General Discussion
In reply to the discussion: The Billionaires Plan To Escape From Us [View all]WSHazel
(627 posts)With a few exceptions, most Europeans lived in some form of feudal society from about the 6th century through the 15th or 16th century. Even then, most agricultural workers, which was most workers, lived as virtual serfs through the 17th and into the 18th century. The idea that there were widespread communal lands that people worked collectively in harmony is a fantasy. Life was brutal and short for the vast majority of Europeans into the 19th century. The development of cities in the late Middle Ages did lead to greater freedom and opportunity, which is why so many people migrated to the cities in the Renaissance and after. Places like Venice and Florence, Amsterdam, Hamburg and Antwerp provided a much better quality of life for their residents.
With the American and then French Revolution, followed by the transition to greater democracy in Great Britain, there was an explosion of innovation and improvements in quality of life and lifespan, starting around 1800. Most economic historians that have opined on this topic believe that somewhere between 90% and 95% of all major innovations in human history have occurred since 1800.

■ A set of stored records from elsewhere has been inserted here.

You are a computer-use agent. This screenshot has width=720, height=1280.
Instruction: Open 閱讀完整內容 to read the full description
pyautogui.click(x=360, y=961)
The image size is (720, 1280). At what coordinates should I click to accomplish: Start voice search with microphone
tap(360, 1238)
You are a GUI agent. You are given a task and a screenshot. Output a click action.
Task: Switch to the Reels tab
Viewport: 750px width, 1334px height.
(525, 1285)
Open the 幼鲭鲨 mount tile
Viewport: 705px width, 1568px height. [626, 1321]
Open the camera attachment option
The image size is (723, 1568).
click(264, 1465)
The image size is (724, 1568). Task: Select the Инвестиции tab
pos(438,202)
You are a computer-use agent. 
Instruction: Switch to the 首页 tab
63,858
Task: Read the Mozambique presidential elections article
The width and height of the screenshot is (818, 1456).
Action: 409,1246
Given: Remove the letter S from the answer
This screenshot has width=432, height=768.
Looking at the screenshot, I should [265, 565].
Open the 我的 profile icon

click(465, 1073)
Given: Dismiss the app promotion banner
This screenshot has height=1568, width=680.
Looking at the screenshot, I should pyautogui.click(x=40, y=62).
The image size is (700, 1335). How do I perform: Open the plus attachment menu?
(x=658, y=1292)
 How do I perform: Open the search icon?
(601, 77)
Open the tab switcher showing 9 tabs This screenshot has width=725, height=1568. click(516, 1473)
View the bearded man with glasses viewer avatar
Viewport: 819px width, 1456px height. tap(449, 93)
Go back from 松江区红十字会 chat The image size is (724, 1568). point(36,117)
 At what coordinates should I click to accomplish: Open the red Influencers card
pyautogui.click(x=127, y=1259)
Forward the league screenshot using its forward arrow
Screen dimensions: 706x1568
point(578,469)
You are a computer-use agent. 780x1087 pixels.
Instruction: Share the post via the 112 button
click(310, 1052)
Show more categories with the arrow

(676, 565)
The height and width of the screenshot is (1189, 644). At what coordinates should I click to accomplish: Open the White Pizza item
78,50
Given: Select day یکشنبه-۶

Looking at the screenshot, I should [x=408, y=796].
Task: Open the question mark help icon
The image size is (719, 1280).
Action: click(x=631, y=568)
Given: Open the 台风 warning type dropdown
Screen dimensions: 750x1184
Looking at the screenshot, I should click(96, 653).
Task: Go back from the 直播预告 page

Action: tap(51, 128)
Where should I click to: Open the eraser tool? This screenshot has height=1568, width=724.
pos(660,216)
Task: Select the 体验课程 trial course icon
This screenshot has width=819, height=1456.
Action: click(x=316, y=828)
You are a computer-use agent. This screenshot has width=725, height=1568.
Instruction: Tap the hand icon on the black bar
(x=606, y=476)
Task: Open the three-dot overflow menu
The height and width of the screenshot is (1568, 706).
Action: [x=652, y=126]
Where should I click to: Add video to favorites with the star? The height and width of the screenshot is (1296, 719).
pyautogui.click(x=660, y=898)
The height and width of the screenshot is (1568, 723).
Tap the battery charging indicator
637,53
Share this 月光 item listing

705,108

Most conflicts over that period involving the developed world have resulted from the traditional feudal culture struggling to adjust to a technological society where the most effective organizations are collaborative and dynamic instead of autocratic and static. The American Civil War, the Revolutions of 1848, the Meiji Restoration, China for most of the 20th century, the Russian Revolution, throwing off the colonial yokes in South America, Asia and Africa, and the Arab Spring, all have this dynamic to some extent.
The most dangerous societies are ones where a traditionalist ruling class gets control of a rapidly advancing economy. Examples of this are Germany and Russia prior to World War I, and Japan prior to World War II. The ruling classes in those countries were not responsible for those countries' rapid development, and those ruling classes misunderstood the source of their power and misused that power badly as a result.
I am of Western European descent, and I live with freedoms and a quality of life that my ancestors could not dream of 300 years ago. If Slavery is America's original sin, Feudalism is the West's original sin. It was a brutal social construct that resulted in centuries of 90% of all people living in misery and virtual slavery. The idea that there was some primitive, communal utopia under Feudalism is absurd.